El domingo me quedé más colgado que un jamón en Sevilla. Arrastré mi pena por una ciudad todavía rojiblanca para hacer turismo sin ninguna gana. Entre las almenas de la Torre del Oro contemplé un delicioso atardecer sobre el Guadalquivir mientras asomaban dos lagrimones tras mis gafas de sol. En realidad, no podía contemplar nada. Mi mente estaba todavía en el partido. Y ahí sigue.
No sé si lloré porque echaba de menos a mi padre, que me llevó siempre al Luis Sitjar, por la imagen de desconsuelo de Abdón y Morlanes o por simple desahogo. La realidad es que el fútbol tiene una enorme facilidad para hacerme llorar. Incluso con cosas ajenas que no debería sentir. Lloro con el video del viejo argentino que enloquece cuando el River baja a la B y se acuerda de su padre. También cuando Iniesta dedica el gol de su vida a Dani Jarque.
El viernes pasado no estaba así.
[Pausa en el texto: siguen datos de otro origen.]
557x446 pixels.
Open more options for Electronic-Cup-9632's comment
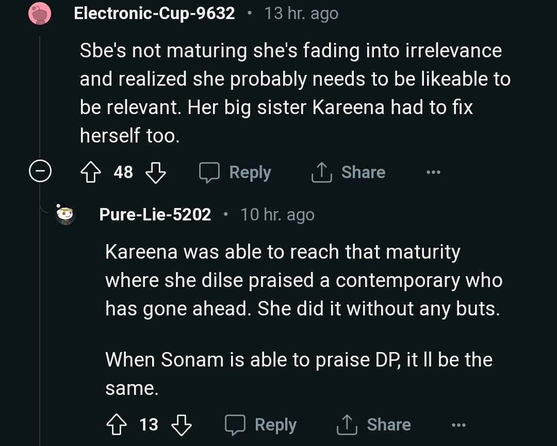433,172
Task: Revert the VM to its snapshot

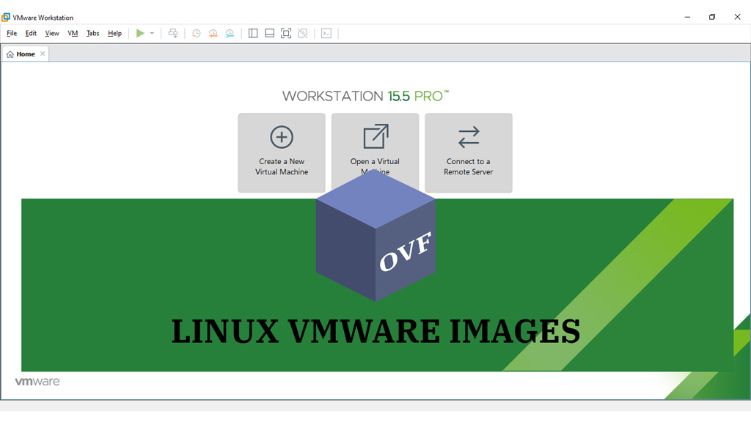Action: click(213, 33)
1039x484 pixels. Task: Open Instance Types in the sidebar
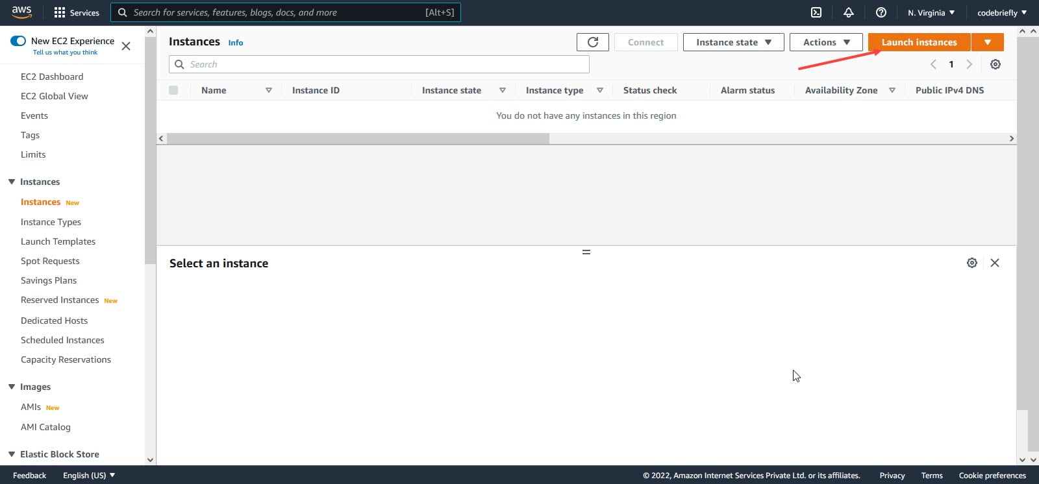coord(51,222)
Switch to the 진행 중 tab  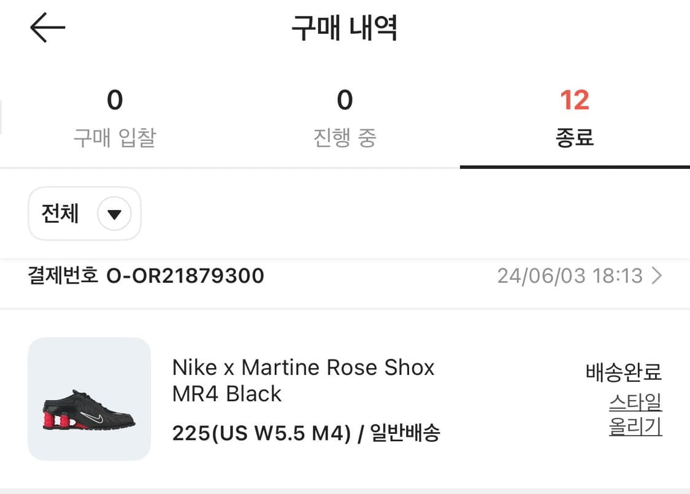point(345,138)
Me paseaba pletórico por Sevilla con mi camiseta roja. Los del Athletic Club inundaban los rincones y saludaban con un ‘¡apa!'. Luego preguntaban: «¿Los de Mallorca cuándo venís? ¿Mañana?». Solo les faltaba añadir: «Porque vais a comparecer, ¿no?». Eran 70.000 rojiblancos, más del triple que nosotros. Yo les preguntaba cómo eran tantos cuando Bilbao es más pequeña que Palma y contestaban: «Es que allí todos somos del Athletic». La verdad es que fueron majísimos. Yo les cantaba el Txuri Urdin para putearlos y ellos respondían con un «No jodas» y una caña. «Invita Vizcaya», decían.
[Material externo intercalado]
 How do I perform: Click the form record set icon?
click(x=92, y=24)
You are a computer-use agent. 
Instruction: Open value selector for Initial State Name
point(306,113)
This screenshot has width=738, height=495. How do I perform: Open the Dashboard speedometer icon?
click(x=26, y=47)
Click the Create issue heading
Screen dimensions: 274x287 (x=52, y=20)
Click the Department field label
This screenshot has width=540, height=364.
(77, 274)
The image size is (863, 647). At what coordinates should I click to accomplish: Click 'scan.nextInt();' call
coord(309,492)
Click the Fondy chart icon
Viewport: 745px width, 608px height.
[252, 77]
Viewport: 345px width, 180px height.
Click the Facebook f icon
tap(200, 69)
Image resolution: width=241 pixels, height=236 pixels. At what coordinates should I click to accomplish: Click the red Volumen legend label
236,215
Hubo un momento que me senté solo en una terraza y pasó uno de los nuestros haciendo running. Se paró y me preguntó si era «des grup de whatsapp». Le dije que no y contestó: «Ara venc». Se llamaba Joan Llompart y llevar 25 años viviendo en Sevilla no le impide seguir siendo socio del Mallorca. Tras la primera caña, fue a por un bafle y puso nuestro himno a todo volumen. Un sevillano se acercó y señaló un carrito de bebé: «Perdonad, es que está dormido».
El sábado los mallorquinistas comparecimos a lo grande. Ya se veían camisetas rojas en todas las calles. El ambiente se llenó de fútbol y los sevillanos nos decían con la boca pequeña que nos apoyaban: «Al Betis le conviene que gane el Athletic para conseguir plaza europea, pero vamos con vosotros porque sois el equipo chico». La marea roja se reencontró en la Alameda de Hércules y de allí salimos para la fanzone y el estadio.
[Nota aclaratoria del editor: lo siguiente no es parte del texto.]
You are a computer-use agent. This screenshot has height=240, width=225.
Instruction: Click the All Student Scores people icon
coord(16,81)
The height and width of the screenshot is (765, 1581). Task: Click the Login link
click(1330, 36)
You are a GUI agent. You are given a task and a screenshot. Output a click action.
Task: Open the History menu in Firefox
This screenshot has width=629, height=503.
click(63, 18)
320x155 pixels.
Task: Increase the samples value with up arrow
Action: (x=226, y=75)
Yo iba con la familia de mi hermana, amigos y compañeros de trabajo. Ocupamos unos asientos en la penúltima fila, arriba del todo. Animamos sin parar hasta que el gol del empate nos dejó afónicos. Era difícil competir con un adversario que ocupaba el 75 % del estadio gracias a vergonzosas reventas. Algunos vascos me contaron que pagaron 350 euros por esos sitios.
Tras la derrota, casi 20.000 mallorquinistas emprendimos en silencio el eterno camino de vuelta. Si llegan a perder los otros, alguno se quema a lo bonzo. Habría habido suicidios colectivos.
Al llegar a Palma me torturé viendo de nuevo el partido. Y volví a llorar. Esta semana varios jóvenes han repetido una frase: «Ya hemos vivido nuestro Mestalla, ahora toca nuestro Elche». Ojalá tengamos más oportunidades para disfrutar y llorar como la de este finde. Por los que estuvieron y por los que vendrán: Mallorca hasta morir.